Meng, 46, sported a purple Hermes scarf and Bottega Veneta handbag when she first reported to her bail supervisor in Vancouver on Dec. 12. Renovations, meanwhile, are underway at her other $12.3-million mansion in one of Vancouver’s toniest neighborhoods, where a truck from a high-end closet designer was parked outside recently. Her defense indicated she’d like to move there when it’s ready. If she does, she’ll be two doors down from the U.S. consul general’s residence, where the star-spangled banner flaps on the front lawn.

Getting glimpses of her daily life is difficult — her guards appear to have taken on the responsibility of shielding her from the public eye. When Bloomberg News journalists parked on the street next to her home last week and identified themselves as press, one guard took photos of the license plate as another sped over in his white SUV to block their vehicle. As Meng slipped out of her house in her Lululemon jacket, the guard began accusing the journalists of damaging his car before later acknowledging he’d obstructed them.
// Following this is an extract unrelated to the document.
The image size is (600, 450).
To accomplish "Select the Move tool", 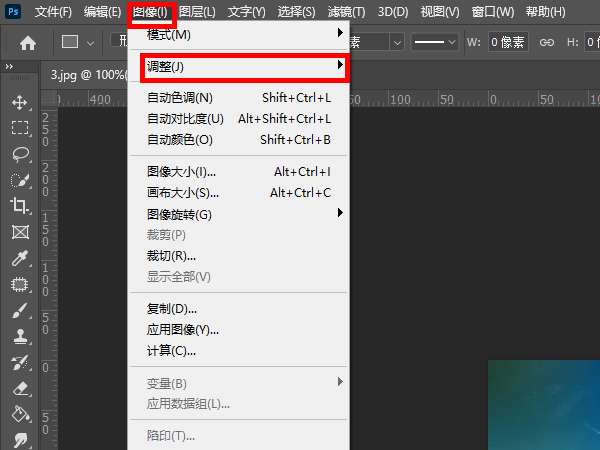I will click(19, 102).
Still, the outings and postcard views mask a darker reality for Meng: This extradition process could drag on for months and possibly years, if history is any guide. And the odds are high that she will be extradited in the end.
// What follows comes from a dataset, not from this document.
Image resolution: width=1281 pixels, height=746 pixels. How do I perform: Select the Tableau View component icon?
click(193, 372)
“The tilt of the Crown in these cases is extradite, extradite, extradite,” said Robert Currie, a professor at Dalhousie University in Halifax, Nova Scotia who specializes in international law. Canada’s extradition law “is unbalanced to the point where a number of critics, including me, have said it’s unfair.”

The U.S. must turn over its formal extradition request by the end of January. It hasn’t made the request yet, a justice department spokesman said in an email Thursday. Canada’s Justice Minister David Lametti can reject the request or order extradition hearings to begin. It’s not clear if that will happen before Meng’s next court date in February.

Lametti can’t arbitrarily refuse. His ministry would have to determine that fraud doesn’t constitute a crime in Canada — an implausible finding. Furthermore, in Canada, the extradition judge has to accept whatever evidence the U.S. presents at face value — the proceedings don’t consider the strength of the evidence or the likelihood of conviction.

Canadian judges end up approving about 90% of extradition requests because the system makes it nearly impossible to mount a defense, says Gary Botting, a Vancouver-based lawyer who’s been involved in hundreds of extradition cases.

“They say ‘Jump,’ and Canada says ‘How high?’,” he said.

For her part, Meng has hinted at how she’d like to spend her time during what could be a years-long ordeal.

She’d like to apply for a PhD in business administration at the University of British Columbia, whose campus sits near her home. In an awkward twist, the school is receiving $2.3 million from Huawei to fund research on 5G, the next-generation mobile network technology that the U.S. wants to block the company from developing.


“I’ve been working hard for 25 years,” she said through her lawyer during her bail hearings last month. “If released, my only simple goal would be to spend time with my husband and daughter. I haven’t read a novel in years.”